Vinegar, baking soda, salt and lemon are natural cleaning workhorses.
Cleaning does not have to be such a difficult job. There are a number of time-saving strategies to keep the mess to a minimum and keep your weekend afternoons free from all-day cleaning marathons.
1. Do the dishes after every meal. A sink full of dishes can make the kitchen look like a mess, and letting dishes pile up increases the risk of an insect infestation. Although it may seem like a chore, keeping on top of dishes actually reduces your workload. If you’re lucky enough to have an automatic dishwasher, then load dishes directly into the dishwasher instead of putting dirty items into the sink.
2. Protect your microwave. The inside of the microwave tends to get dirty rather quickly. Heating up snacks or quick meals may result in spill-overs or splatter. To cut down on cleaning time, stack several paper towels on the turntable. Should a spill occur, simply discard the top paper towel for an easy clean-up.
3. Switch your soap. Glycerin or liquid soaps do not have traditional binders that are in many bar soaps. Without the binders, which are the primary cause of soap scum, you will have to contend with much less soap scum in showers and sinks. To further cut down on soap scum, use a small, flexible squeegee to wipe down tile walls and glass doors after each shower.
4. Work from the top down. Dust and dirt settles at the lowest levels. Avoid messing up what you have just cleaned by beginning any cleaning task high up and moving downward. Therefore, dust shelves and cobwebs from ceiling corners first, then tackle tables and other surfaces before ultimately cleaning the floors.
5. Concentrate on one room at a time. Some people suffer from cleaning attention deficit disorder. This means they’ll begin one task and then go into another room for something and start a new task, and so on. Focus on one room at a time to save time. You will do a more thorough job with less frustration.
6. Establish a drop zone. Foyers tend to accumulate a lot of clutter. Organize the space so you’re less tempted to drop items as soon as you come in. Keep the recycling bin (or shredder) handy for dealing with junk mail. Have a coat rack for hats, coats and umbrellas.

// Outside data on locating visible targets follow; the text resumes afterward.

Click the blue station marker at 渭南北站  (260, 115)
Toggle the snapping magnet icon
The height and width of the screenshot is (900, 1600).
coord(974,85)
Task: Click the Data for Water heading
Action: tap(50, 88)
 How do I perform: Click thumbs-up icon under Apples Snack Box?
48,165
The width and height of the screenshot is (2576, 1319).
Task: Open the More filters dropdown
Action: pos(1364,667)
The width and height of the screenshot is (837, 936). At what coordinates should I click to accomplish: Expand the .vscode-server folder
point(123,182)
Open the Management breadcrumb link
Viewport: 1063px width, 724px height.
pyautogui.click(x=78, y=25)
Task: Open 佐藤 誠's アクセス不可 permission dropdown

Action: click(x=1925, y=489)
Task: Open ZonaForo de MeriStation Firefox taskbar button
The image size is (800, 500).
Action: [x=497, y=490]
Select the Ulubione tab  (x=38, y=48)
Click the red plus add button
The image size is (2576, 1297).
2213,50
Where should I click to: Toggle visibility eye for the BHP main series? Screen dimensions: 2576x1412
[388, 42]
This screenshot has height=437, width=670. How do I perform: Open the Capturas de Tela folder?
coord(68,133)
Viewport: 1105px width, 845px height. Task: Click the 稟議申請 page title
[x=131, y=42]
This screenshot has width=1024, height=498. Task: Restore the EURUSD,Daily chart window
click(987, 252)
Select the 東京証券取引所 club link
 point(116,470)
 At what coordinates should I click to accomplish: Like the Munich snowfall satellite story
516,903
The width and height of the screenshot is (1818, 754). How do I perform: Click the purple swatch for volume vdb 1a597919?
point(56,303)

Keep a basket available so you can transport items that belong in other rooms in the house.
7. Do laundry every day. Invest in a hamper that enables you to sort clothing into different compartments, including lights, darks and delicates. This way the sorting is already done when it comes time for washing. Then aim to do a load a day so that you’re not faced with 100 pounds of laundry come the weekend.
8. Rely on baking soda and vinegar as cleaning products. These kitchen staples are the workhorses of many cleaning projects. A mix of baking soda and vinegar can dislodge a clogged drain and be added to a wash to freshen towels and linens. A paste of baking soda can often scour tough stains, like marker, while vinegar has been known to neutralize pet odors from accidents.
9. Think outside the box. A can of Coca-Cola can be effective at cleaning the ring in the toilet. An unsweetened package of Kool-Aid brand lemonade can be used to freshen and clean an empty dishwasher. The citric acid will scour the inside and get rid of any scaling or hard water stains.
Cleaning is a task that may not be enjoyable, but it is a necessary evil of healthy living. Keeping on top of the mess can save time in the long run.